Collected data entries
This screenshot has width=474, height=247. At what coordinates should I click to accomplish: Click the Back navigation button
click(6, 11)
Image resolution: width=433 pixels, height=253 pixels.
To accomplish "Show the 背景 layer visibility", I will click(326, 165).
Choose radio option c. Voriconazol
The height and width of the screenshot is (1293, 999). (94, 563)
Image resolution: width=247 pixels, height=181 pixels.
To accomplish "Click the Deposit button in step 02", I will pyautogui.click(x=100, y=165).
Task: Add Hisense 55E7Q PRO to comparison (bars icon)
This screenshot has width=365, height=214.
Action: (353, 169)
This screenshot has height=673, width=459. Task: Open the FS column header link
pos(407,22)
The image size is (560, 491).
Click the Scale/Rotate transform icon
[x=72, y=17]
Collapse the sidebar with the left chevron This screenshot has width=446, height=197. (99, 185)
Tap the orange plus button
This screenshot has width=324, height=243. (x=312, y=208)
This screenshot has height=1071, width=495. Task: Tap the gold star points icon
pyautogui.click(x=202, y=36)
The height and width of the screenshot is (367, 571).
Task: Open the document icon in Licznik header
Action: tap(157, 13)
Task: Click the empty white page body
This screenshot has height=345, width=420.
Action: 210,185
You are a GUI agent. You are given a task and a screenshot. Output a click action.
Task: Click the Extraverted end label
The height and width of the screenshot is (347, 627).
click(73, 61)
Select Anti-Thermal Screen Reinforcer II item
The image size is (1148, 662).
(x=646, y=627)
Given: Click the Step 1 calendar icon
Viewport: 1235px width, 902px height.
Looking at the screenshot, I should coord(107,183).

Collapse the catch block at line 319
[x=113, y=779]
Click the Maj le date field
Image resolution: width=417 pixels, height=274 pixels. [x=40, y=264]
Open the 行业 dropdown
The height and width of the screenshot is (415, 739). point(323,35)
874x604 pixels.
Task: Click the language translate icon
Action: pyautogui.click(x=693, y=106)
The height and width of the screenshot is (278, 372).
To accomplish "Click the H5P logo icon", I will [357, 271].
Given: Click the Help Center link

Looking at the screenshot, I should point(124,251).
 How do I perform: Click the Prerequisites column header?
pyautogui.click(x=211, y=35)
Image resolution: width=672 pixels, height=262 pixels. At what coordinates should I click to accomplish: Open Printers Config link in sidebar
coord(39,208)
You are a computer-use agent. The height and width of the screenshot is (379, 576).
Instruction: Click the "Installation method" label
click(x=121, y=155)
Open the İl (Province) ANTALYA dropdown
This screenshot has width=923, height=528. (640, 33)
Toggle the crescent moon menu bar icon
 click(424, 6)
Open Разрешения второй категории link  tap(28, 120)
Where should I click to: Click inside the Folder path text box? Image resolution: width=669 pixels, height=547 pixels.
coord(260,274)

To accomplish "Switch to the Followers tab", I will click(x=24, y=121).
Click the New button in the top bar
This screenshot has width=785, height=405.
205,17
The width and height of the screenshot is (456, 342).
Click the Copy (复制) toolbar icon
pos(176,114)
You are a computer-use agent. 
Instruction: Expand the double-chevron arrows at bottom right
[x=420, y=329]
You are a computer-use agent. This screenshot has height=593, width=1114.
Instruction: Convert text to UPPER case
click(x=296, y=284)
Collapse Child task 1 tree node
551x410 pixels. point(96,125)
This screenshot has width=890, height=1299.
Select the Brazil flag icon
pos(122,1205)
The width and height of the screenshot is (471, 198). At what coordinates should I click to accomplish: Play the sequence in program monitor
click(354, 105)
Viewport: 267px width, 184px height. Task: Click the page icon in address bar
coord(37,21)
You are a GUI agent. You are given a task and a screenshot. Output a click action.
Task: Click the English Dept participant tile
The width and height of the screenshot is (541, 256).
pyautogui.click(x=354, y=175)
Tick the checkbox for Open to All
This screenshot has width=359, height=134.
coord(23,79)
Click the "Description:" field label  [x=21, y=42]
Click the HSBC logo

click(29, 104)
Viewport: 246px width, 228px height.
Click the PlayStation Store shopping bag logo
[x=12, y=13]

**REQUIRED WORK:** Repeat the line containing "Viewport: 246px width, 228px height." and all subsequent lines through the final line of the data, exactly and with no others.

**RESPONSE TO THIS EXERCISE:**
Viewport: 246px width, 228px height.
Click the PlayStation Store shopping bag logo
[x=12, y=13]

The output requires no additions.